- _WORK REQUIRED_: Tally every line of the listing where the string "date" is found, and state the total alone.

- _RECORDED INFORMATION_:
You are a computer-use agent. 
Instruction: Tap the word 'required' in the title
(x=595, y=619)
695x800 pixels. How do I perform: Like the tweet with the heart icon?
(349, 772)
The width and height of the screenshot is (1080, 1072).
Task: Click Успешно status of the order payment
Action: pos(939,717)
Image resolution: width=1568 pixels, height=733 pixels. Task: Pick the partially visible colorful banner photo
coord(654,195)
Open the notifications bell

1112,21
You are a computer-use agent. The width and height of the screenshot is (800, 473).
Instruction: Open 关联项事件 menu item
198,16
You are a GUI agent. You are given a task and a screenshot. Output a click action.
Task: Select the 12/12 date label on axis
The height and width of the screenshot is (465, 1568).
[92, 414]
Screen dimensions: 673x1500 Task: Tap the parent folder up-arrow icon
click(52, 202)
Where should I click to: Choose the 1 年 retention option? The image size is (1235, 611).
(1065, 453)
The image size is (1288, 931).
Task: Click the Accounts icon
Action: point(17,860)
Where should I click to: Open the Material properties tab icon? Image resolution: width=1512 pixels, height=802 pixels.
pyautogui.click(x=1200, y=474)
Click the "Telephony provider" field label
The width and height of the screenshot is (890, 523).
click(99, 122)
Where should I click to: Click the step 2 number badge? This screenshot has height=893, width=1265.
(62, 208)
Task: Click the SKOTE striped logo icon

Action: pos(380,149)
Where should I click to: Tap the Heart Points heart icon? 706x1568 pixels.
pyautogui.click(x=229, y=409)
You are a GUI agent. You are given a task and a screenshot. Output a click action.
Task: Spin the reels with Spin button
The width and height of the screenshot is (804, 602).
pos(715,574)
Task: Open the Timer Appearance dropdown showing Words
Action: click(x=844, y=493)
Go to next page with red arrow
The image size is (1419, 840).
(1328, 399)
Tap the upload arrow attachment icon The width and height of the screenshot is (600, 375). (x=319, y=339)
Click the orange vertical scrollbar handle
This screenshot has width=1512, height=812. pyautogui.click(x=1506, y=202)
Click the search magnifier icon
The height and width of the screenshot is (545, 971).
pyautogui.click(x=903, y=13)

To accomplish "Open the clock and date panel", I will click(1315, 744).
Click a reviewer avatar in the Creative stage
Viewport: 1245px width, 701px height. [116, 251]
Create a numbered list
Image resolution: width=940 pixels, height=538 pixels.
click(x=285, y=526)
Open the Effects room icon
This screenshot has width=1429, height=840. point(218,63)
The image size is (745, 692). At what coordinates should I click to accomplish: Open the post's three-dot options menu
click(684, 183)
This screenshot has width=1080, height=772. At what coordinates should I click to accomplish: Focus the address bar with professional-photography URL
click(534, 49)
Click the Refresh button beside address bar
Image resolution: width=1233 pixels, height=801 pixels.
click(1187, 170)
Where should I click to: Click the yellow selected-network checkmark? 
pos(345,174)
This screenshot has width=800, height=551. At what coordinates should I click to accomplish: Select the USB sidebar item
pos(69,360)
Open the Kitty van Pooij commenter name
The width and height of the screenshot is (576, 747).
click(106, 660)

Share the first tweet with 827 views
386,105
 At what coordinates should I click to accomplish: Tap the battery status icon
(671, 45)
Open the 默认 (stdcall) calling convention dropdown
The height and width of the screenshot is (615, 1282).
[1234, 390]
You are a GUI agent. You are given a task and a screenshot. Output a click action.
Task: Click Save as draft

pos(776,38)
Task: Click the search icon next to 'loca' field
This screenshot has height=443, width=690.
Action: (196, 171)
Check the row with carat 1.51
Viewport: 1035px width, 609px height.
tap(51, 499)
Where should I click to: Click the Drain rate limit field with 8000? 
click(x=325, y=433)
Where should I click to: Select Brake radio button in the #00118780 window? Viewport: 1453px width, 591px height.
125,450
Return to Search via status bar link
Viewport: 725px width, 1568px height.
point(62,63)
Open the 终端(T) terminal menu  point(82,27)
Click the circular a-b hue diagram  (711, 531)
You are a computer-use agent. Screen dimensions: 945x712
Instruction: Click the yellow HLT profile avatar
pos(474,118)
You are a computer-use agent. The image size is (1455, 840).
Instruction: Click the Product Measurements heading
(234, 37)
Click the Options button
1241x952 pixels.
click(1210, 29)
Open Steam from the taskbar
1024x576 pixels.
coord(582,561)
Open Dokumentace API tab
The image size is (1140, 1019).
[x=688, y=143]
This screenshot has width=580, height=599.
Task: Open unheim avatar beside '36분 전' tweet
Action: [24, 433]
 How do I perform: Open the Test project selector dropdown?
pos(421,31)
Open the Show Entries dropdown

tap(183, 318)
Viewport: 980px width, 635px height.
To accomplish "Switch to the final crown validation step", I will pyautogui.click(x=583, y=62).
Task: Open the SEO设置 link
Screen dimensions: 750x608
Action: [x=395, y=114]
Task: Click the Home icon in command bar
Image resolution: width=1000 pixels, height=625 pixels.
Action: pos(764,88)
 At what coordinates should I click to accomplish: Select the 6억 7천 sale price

- _REPLY TO THE TASK_: 2